提示された文章:
ラインの徹さんは本当にただの男前の役者さんでした(笑)オープニング、手帳を見ながら立ってるだけで絵になるってなんすか。最初徹さんって認識できないくらい男前でしたよ。憎しみのキュウリに対峙する正義であるラインが徹さんにぴったりの役だった。欲を言えば、エリート職を捨ててまでオール10博士の仇とキュウリを追っているというラインの背景がもっと知りたかったです。なのに最後に犬になちゃったから続編があってもこの背景はわからないのよね・・・と残念に思います。初めてキュウリが「キュウリです」って言ったときの鋭い眼とかすごいっす。ラインが正義で誠実な人だって見てるこっちに伝わるから、頭巾に「抱いてよ」って言われた時の抱くと決めるまでの葛藤とか、抱くと決めてからの「抱くよ。未来も過去も全部見据えて抱くよ。そういうことだから」って台詞もちゃんと伝わるし、頭巾ちゃんに病のことを聞かされ思わず拒否してしまったラインの表情が切なくて・・・。またこの時の頭巾ちゃんの切なさを押し殺した表情と「嘘よ。売春婦が愛で抱かせるわけないじゃない。」って台詞がまた胸を打つんですよね。

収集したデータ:
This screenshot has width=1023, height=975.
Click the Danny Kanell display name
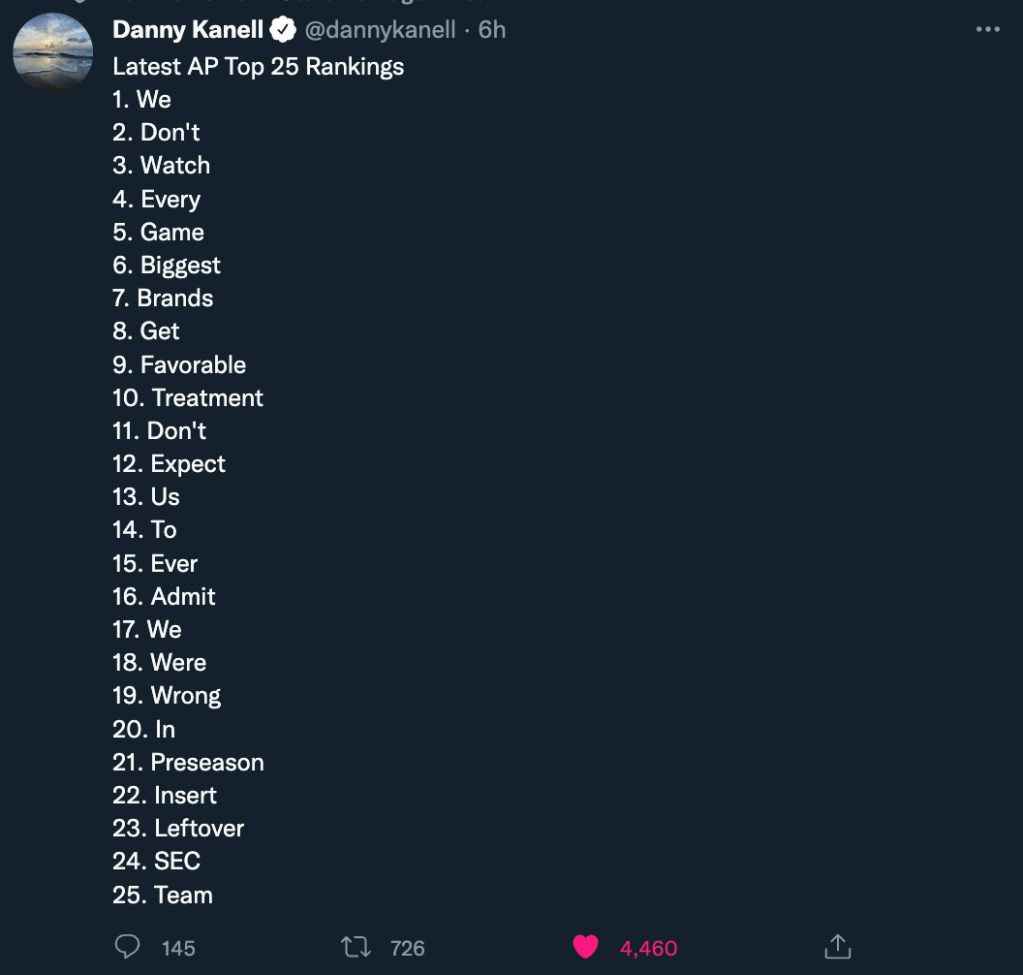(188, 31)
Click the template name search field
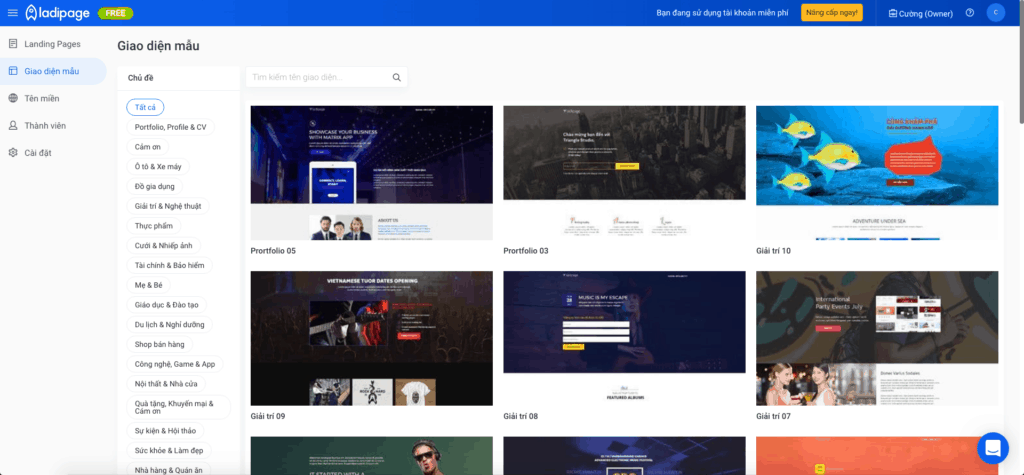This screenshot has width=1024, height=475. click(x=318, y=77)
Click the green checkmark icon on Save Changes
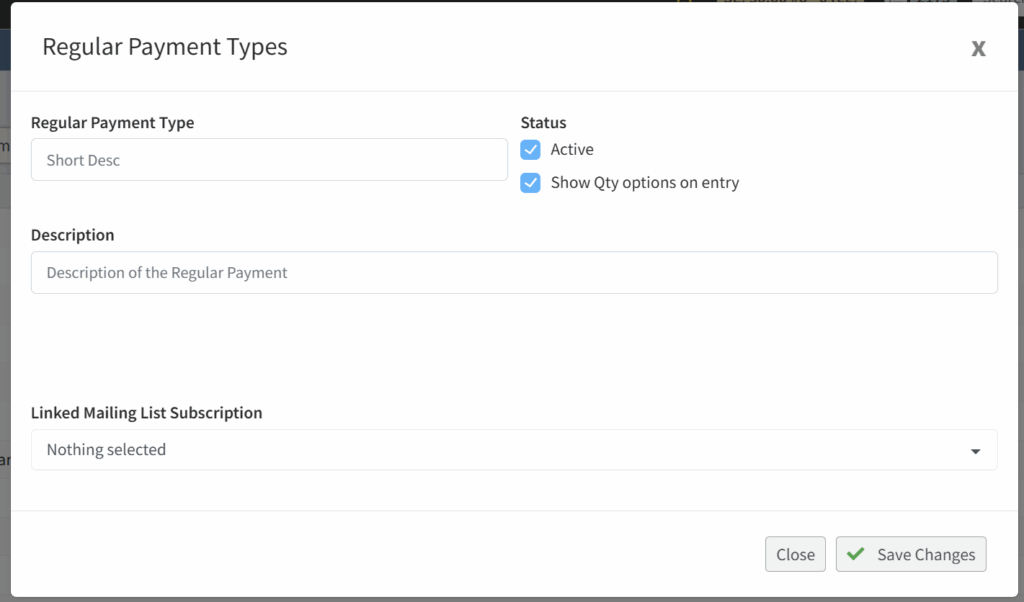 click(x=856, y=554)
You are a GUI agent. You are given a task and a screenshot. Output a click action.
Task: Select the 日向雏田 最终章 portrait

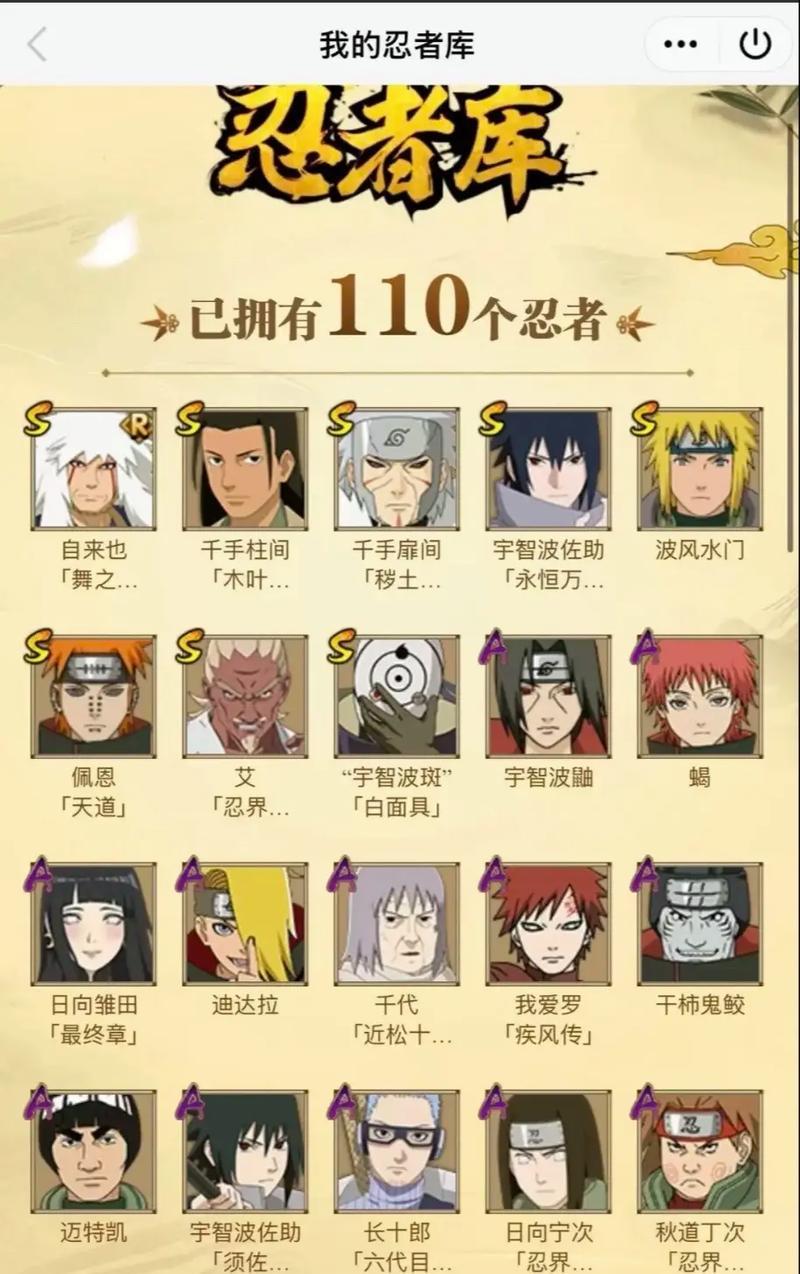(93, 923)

課題の内容:
上の感想文から「ラインの徹さんは本当にただの」から「詞がまた胸を打つんですよね。」までを両端も含めて書き写し、その中の「ぴったり」を「うってつけ」に差し替えてください。

記述による回答:
ラインの徹さんは本当にただの男前の役者さんでした(笑)オープニング、手帳を見ながら立ってるだけで絵になるってなんすか。最初徹さんって認識できないくらい男前でしたよ。憎しみのキュウリに対峙する正義であるラインが徹さんにうってつけの役だった。欲を言えば、エリート職を捨ててまでオール10博士の仇とキュウリを追っているというラインの背景がもっと知りたかったです。なのに最後に犬になちゃったから続編があってもこの背景はわからないのよね・・・と残念に思います。初めてキュウリが「キュウリです」って言ったときの鋭い眼とかすごいっす。ラインが正義で誠実な人だって見てるこっちに伝わるから、頭巾に「抱いてよ」って言われた時の抱くと決めるまでの葛藤とか、抱くと決めてからの「抱くよ。未来も過去も全部見据えて抱くよ。そういうことだから」って台詞もちゃんと伝わるし、頭巾ちゃんに病のことを聞かされ思わず拒否してしまったラインの表情が切なくて・・・。またこの時の頭巾ちゃんの切なさを押し殺した表情と「嘘よ。売春婦が愛で抱かせるわけないじゃない。」って台詞がまた胸を打つんですよね。